SUPPLIED DATA
=====
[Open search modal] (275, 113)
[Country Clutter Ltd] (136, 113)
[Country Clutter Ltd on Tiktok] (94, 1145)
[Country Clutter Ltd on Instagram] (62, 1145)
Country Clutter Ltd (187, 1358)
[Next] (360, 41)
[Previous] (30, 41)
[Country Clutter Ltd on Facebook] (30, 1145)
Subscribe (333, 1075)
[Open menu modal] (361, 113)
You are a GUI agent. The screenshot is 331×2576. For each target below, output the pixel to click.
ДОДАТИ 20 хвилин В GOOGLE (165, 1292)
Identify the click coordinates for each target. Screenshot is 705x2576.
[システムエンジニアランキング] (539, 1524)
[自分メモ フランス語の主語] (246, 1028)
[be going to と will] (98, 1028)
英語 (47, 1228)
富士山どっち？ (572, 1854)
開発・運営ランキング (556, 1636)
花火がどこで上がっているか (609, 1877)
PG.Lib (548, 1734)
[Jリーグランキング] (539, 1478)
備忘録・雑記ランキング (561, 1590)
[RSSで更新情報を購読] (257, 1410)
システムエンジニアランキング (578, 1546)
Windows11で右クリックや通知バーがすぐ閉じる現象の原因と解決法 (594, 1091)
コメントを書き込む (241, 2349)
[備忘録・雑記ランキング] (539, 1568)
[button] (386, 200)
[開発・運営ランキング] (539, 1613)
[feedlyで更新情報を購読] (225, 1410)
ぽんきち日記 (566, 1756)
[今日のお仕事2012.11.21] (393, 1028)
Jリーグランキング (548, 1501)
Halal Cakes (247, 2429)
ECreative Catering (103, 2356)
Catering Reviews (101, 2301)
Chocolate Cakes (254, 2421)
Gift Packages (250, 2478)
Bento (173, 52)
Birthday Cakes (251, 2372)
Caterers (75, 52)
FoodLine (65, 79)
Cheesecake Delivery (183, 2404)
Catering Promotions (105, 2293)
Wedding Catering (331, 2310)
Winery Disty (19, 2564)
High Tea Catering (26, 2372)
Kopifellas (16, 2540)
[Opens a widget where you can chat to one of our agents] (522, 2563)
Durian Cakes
=====
WORK INSTRUCTIONS
Beginning at the line that holds "ぽんきち日記 (566, 1756)", write out word for word each line through the end of the records.

RESPONSE TO THIS EXERCISE
ぽんきち日記 (566, 1756)
[今日のお仕事2012.11.21] (393, 1028)
Jリーグランキング (548, 1501)
Halal Cakes (247, 2429)
ECreative Catering (103, 2356)
Catering Reviews (101, 2301)
Chocolate Cakes (254, 2421)
Gift Packages (250, 2478)
Bento (173, 52)
Birthday Cakes (251, 2372)
Caterers (75, 52)
FoodLine (65, 79)
Cheesecake Delivery (183, 2404)
Catering Promotions (105, 2293)
Wedding Catering (331, 2310)
Winery Disty (19, 2564)
High Tea Catering (26, 2372)
Kopifellas (16, 2540)
[Opens a widget where you can chat to one of our agents] (522, 2563)
Durian Cakes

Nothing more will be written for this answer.